Abstract

With the development of big data, precision marketing helps businesses to be more efficient in selling products and stand out from the fierce competition. In this paper, the backpropagation neural network is introduced as an approach to analyze the data of user online behaviors and create labels for each user. In this way, the business will be able to realize accurate user classification and forecast users’ future behaviors and thus achieve precision marketing. The study tested the backpropagation neural network with a real user behavior dataset from Taobao for a recommendation. According to users’ behavior data, the network successfully classified users into 5 clusters with distinct labels and this information can give the business valuable insights into their customers for precision marketing and selling products.

1. Introduction

In the nineteenth century, a successful businessman, John Wanamaker, once stated his confusion about traditional marketing “Half the money I spend on advertising is wasted; the trouble is, I do not know which half.” For a long time, traditional marketing has been regarded more as a means of consumption than a means of profit for business. Today, hundreds of years later, with the rapid development of the Internet and database technology, precision marketing emerges as time requires and gradually gains the favor of enterprises. First raised by Philip Kotler, precision marketing means sending messages only to the consumers who are the most relevant, at the most appropriate time, and through the exact channels. Unlike traditional marketing, which broadcasts the same message to a mass audience, precision marketing crafts different information for various sectors of a targeted audience. In the modern era, precision marketing is meaningful to both consumers and enterprises [1, 2].

Being able to access a wealth of information through the Internet, but with the same amount of time every day, current consumers have a shorter attention span for a piece of information than ever before. The intention of precision marketing is to push out the product information highly relevant to consumers’ interests in an easily accessible way instead of waiting for them to find it among tons of irrelevant advertisements. Thus, precision marketing means to help consumers be more efficient in making every shopping decisions in their lives [3].

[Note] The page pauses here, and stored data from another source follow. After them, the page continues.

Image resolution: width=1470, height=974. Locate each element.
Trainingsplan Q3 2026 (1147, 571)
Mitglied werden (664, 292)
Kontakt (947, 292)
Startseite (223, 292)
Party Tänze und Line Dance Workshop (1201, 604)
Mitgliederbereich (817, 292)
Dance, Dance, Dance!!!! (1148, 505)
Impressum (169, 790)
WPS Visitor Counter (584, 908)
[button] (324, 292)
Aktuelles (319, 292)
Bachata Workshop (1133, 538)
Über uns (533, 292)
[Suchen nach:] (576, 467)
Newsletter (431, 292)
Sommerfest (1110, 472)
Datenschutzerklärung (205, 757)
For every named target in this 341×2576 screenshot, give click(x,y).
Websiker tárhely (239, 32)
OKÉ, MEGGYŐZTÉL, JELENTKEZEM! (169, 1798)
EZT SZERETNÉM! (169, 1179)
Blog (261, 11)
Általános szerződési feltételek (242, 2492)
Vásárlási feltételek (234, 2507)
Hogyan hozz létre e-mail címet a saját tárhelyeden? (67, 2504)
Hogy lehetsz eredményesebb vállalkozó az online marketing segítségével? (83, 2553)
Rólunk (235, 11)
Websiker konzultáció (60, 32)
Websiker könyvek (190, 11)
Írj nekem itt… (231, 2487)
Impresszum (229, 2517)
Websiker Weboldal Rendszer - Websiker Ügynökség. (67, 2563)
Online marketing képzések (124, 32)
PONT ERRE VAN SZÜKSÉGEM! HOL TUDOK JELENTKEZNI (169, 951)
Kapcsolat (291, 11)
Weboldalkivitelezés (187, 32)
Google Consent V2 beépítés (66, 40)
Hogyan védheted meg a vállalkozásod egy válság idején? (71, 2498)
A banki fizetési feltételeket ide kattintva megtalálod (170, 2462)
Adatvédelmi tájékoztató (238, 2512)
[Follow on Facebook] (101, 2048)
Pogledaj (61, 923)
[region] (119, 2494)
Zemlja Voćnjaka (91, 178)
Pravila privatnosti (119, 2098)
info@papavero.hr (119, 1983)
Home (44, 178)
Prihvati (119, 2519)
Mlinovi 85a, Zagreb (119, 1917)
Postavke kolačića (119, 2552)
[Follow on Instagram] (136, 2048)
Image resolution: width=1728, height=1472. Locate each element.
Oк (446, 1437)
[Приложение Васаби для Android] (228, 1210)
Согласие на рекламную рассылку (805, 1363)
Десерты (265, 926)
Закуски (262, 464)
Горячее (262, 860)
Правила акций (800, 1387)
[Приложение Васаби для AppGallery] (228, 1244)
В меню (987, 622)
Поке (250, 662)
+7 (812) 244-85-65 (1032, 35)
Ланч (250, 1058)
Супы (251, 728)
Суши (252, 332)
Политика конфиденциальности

Consumers can do more things online, at the expense of traces of their personal information. To the extent permitted by law, consumer’s behavior online will be collected in the database of enterprises. With big data, enterprises are empowered to construct accurate consumer profiles, define their most valuable customers, and predict their purchase behaviors. Though it requires an upfront expense on building a customer database, precision marketing is an investment for brands to achieve the most profitable result [4, 5]. Precision marketing can help companies to reduce costs and improve efficiency by reaching the most valuable customers more accurately. Compared to traditional marketing, precision marketing is more measurable; thus, enabling more optimization for future expenses. Precision marketing helps enterprises achieve long-term sustainable development by exploring new consumers, maintaining relationships with valuable consumers, and developing a loyal customer base for brands.

Because of its high reliance on big data, precision marketing is widely applied in business based on the Internet like e-commerce, streaming media, and social media. The e-commerce platforms like Amazon and Taobao employed precision marketing by showing consumers products that are similar to or related to the products they viewed or liked. In the retail industry, researchers emphasized the importance of providing personalized products and realizing an accurate marketing position in precision marketing. A study on WeChat, the Chinese social media app, proves that personalized precision marketing drives users’ intention to click on ads [68].

Defined as crafting personalized messages for the most relevant customers, segmenting consumers is one of the most crucial parts of precision marketing. Traditionally, some most employed segmenting criteria include consumers’ demographic (age, occupation, gender, etc.), psychographic, and behavioral characteristics. With the help of big data, various algorithms are employed in customer segmentation. Some of the methods include cluster analysis and backpropagation neural network [9].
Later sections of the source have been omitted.